2) LA CRISE DE L’INDUSTRIE AUTOMOBILE EN HAUTE-NORMANDIE

Les élus communistes, là encore, se sont souvent exprimés sur ce sujet. Ils ne reviennent pas aujourd’hui sur ce qui prend, par son ampleur et les réactions en chaîne que cela provoque, l’allure d’une catastrophe, dans le contexte national et international qui a conduit le Président de la république à annoncer un plan de soutien appuyé sur des dispositions européennes. Ils soutiennent les luttes engagées par les travailleurs sur les sites touchés.

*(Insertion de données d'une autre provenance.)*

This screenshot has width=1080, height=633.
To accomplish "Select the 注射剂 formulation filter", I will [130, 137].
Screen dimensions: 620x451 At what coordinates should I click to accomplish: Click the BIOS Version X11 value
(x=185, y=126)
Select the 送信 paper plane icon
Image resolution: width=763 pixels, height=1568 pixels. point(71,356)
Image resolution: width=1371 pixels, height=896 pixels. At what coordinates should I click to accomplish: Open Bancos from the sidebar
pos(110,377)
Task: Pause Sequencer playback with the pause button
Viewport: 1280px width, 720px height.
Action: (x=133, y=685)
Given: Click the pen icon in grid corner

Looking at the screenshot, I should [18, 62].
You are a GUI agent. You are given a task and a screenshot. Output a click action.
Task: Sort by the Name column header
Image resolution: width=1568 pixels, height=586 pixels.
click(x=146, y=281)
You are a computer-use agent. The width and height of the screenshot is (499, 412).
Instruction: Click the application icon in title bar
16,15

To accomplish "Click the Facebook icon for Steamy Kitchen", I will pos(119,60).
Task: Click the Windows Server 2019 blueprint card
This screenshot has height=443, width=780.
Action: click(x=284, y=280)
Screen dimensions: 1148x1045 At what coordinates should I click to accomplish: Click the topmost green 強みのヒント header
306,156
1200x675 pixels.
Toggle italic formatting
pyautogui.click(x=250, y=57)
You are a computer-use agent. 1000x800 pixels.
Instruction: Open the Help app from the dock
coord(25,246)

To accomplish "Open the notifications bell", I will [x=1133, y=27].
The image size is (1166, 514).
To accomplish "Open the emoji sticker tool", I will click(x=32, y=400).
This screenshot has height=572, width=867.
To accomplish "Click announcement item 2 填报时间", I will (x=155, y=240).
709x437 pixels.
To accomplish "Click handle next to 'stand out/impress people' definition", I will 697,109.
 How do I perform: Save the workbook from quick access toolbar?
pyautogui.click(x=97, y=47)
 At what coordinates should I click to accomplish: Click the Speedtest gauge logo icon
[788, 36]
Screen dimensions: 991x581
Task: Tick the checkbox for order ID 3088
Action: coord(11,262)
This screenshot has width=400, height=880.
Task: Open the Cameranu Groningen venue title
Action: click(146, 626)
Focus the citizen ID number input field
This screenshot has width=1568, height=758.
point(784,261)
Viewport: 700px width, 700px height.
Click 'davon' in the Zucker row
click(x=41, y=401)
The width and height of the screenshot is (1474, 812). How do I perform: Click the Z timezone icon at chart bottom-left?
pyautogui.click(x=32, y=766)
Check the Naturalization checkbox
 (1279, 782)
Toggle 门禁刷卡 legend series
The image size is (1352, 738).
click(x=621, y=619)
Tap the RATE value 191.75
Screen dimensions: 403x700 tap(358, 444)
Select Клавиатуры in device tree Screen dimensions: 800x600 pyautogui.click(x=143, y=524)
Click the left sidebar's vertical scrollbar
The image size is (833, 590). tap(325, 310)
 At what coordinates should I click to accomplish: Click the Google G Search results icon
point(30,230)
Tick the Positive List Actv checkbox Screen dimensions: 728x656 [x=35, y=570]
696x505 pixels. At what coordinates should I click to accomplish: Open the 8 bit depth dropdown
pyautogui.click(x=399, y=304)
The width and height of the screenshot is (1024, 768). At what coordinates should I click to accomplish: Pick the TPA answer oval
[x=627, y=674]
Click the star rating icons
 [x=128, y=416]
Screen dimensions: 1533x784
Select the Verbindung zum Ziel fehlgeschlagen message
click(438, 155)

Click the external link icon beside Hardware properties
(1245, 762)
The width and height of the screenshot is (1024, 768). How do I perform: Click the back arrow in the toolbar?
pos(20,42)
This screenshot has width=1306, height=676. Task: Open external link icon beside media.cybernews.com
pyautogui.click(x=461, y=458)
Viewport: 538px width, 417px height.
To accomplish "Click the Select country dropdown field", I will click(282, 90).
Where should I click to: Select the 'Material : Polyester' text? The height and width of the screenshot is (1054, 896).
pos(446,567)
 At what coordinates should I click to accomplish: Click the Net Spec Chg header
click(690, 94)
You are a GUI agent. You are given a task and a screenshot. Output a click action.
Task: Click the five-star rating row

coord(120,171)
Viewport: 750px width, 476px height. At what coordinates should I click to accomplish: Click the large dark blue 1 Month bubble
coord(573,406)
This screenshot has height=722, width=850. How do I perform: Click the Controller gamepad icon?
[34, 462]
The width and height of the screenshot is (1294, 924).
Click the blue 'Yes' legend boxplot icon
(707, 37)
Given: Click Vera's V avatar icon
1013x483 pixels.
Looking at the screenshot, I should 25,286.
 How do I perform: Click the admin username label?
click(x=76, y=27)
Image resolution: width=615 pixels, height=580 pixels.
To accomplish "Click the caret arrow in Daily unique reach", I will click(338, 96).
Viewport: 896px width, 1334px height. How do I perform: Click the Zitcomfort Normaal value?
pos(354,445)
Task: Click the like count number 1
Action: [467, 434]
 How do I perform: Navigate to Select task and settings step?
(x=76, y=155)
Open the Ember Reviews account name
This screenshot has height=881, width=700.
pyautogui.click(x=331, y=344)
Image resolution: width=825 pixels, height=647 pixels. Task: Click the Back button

La proposition a été faite le 20 octobre dernier, à l’occasion du débat ouvert, à la demande des élus communistes et républicains au Conseil régional sur  » la situation de la filière automobile en Haute-Normandie  » d’organiser dans les meilleurs délais un  » forum régional  » réunissant toute les acteurs concernés : entreprises, syndicats élus ; experts économique, représentants de l’Etat dont les avis pourraient être précieux dans la mise en chantier d’un  » Plan Régional d’Intervention  » dont la nécessité s’impose à l’égard duquel l’engagement de l’Etat est indispensable pour une relance réelle.

Daniel PAUL, Député du havre, a formulé sur ce point dans le cadre du Mondial de l’Automobile, des propositions qui sont plus que jamais d’actualité. Il serait inconcevable que, dans la situation où nous nous trouvons, l’intervention publique se cantonne à la distribution des aides que les Groupes et notamment Renault par la voix de son PDG demandent déjà aux collectivités en dépit des profits financiers qu’ils continuent d’engranger.

3) LES SERVICES PUBLICS

Ils sont aujourd’hui l’objet d’agressions multiples. La volonté de casser les cadres de la vie publique, bases les plus solides du Contrat Républicain s’affiche quotidiennement à la Poste, dans l’Ecole, les Universités, l’administration financière, la justice, les hôpitaux publics. La Poste, c’est aussi sans doute l’un des secteurs où la réaction populaire est la plus vive, les catégories professionnelles menacées trouvant, dans leurs luttes, une large sympathie et un soutien actif de la part de l’opinion publique.

Des plans de restructuration ont été élaborés. Ils visent deux objectifs : d’abord soumettre les services publics aux servitudes de la rentabilité financière, les aligner sur les prestations privées et les plier aux lois de la concurrence sans considération pour la nécessité sociale qui les fonde. Cette volonté de restructurer vise aussi à un remodelage profond du territoire, en éliminant les structures de proximité qui contribuent grandement à maintenir une répartition équilibrée de la population.

Dans l’exercice de leurs responsabilités, les élus communistes considèrent comme une priorité de combattre cette politique destructive, aux cotés des élus locaux fortement engagés dans ce même combat. Nombreux sont ceux qui peuvent témoigner concrètement des enjeux de ces engagements et aussi des conditions qui permettent, grâce à l’ampleur des mobilisations populaires réalisées d’imposer des reculs au pouvoir.

NB : Claude Lainé, conseiller régional et président du groupe communiste, Michel Barrier, conseiller général et vice-président du CG76, Jean-louis Jégaden, conseiller général et président du groupe communiste, Mireille Garcia et Nathalie Nail, conseillères générales de Seine-Maritime, Christian Jutel, conseiller régional et vice-président de la Région, Marie-Catherine Gaillard et Christian Cuvilliez, conseillers régionaux, Marcel Larmanou, conseiller général et vice-président du département de l’Eure et Andrée Oger, conseillère générale ont participé (nos photos) aux rencontres avec les médias qui se sont tenues au Havre, à Dieppe, à Rouen et à Evreux.